Anti-Olympic activists ramped up their rhetoric Thursday in hopes of attracting the attention of members of the world's press, who are in Vancouver this week for a briefing on the 2010 Winter Games. But their cries fell on local ears only.

A news conference held by the Olympic Resistance Network was well-attended by local media, but it appeared not one of the more than 200 members of the international media in the city for the official press briefing showed up.

That didn't stop activists from threatening to take whatever steps necessary to tell what they say is the other side of Vancouver's Olympic story.

'It is pushing people into poverty. There is more violence. There is more destruction of land.'— Carol Martin, worker in Downtown Eastside

First Nations will throw up blockades if their traditional ways of life are disrupted by the Games, said Seis'Lom of the Stlatlimx band.

He said he is worried that security measures could prevent traditional activities, like hunting.

"Are they basically going to shut everything down just because the Olympics are here?" he asked. "We're saying that doesn't happen on Indian land."

Concerns also cover the social and environmental destruction activists say is wrought by the Games.

"The [positive] impact of the Olympics is not as great as they say it is," said Carol Martin, an aboriginal woman who works in Vancouver's Downtown Eastside.

"It is pushing people into poverty. There is more violence. There is more destruction of land.

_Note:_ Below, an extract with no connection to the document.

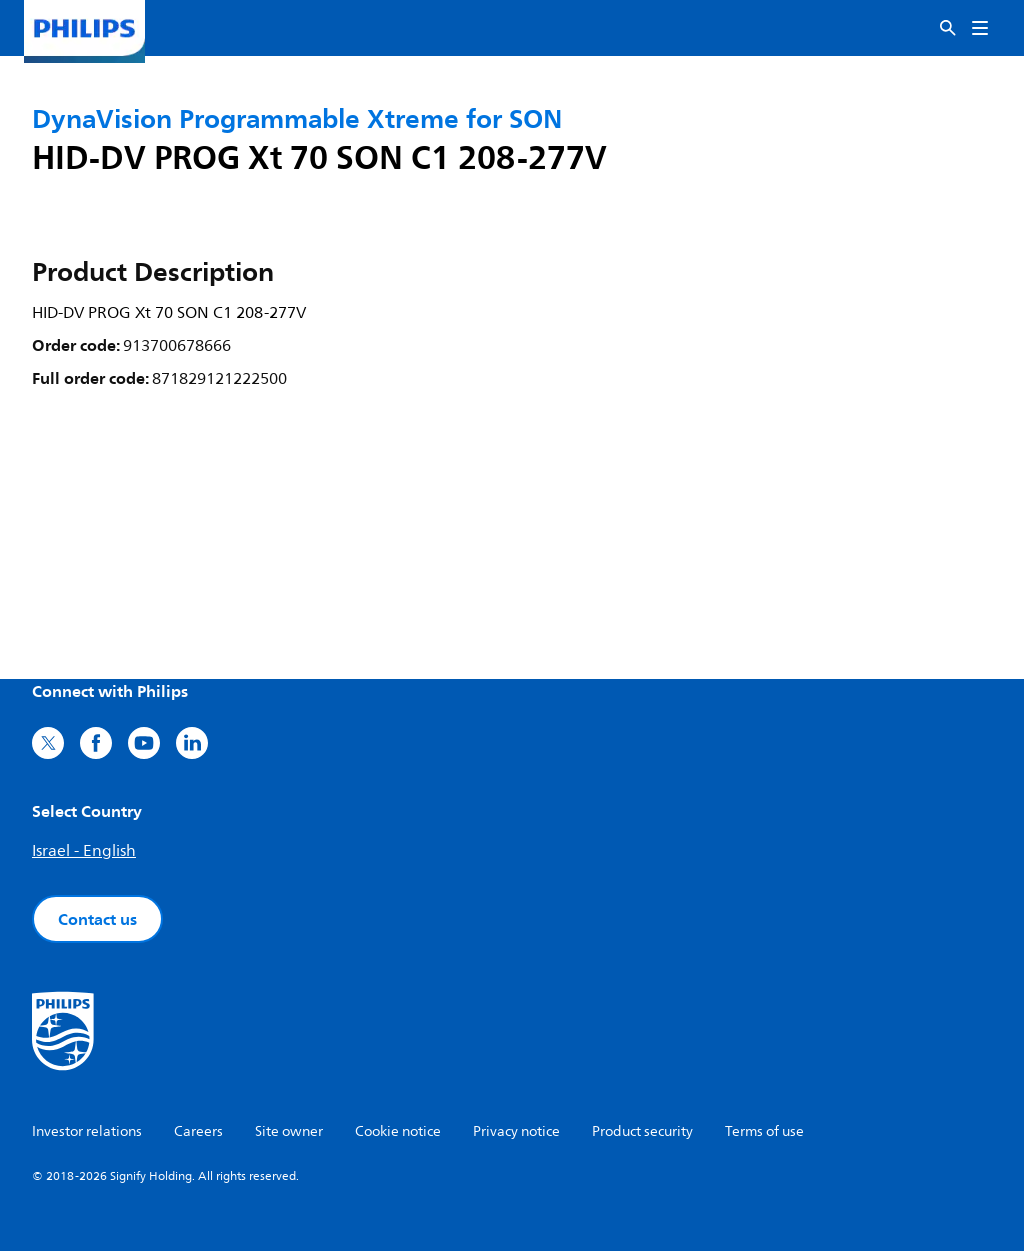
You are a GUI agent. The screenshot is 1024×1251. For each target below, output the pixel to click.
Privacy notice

Are we not looking and watching the news that we are disturbing the animals out there when the bears come out and they blame you for not looking after your garbage?"

One major concern to some local residents is the impact on housing.

Since the bid was awarded, it is estimated that more than 1,300 beds of low-income housing have been lost as developers seek to flip low-income spaces into more profitable tourist or student accommodations in advance of the Games.

To try and live up to its pledge that no one will be made homeless by the Olympics, the Vancouver Organizing Committee has funded additional beds in a local shelter and still has another $250,000 in its budget for other housing initiatives.

The province and local governments have also taken over several low-income housing projects and have promised to have more beds available by 2010.

Opposition to the Games comes from all corners of Vancouver's vibrant activist community.

The Olympic Resistance Network is a blend of poverty, aboriginal and social justice groups who have come together under the banner of No Olympics on Stolen Native Land.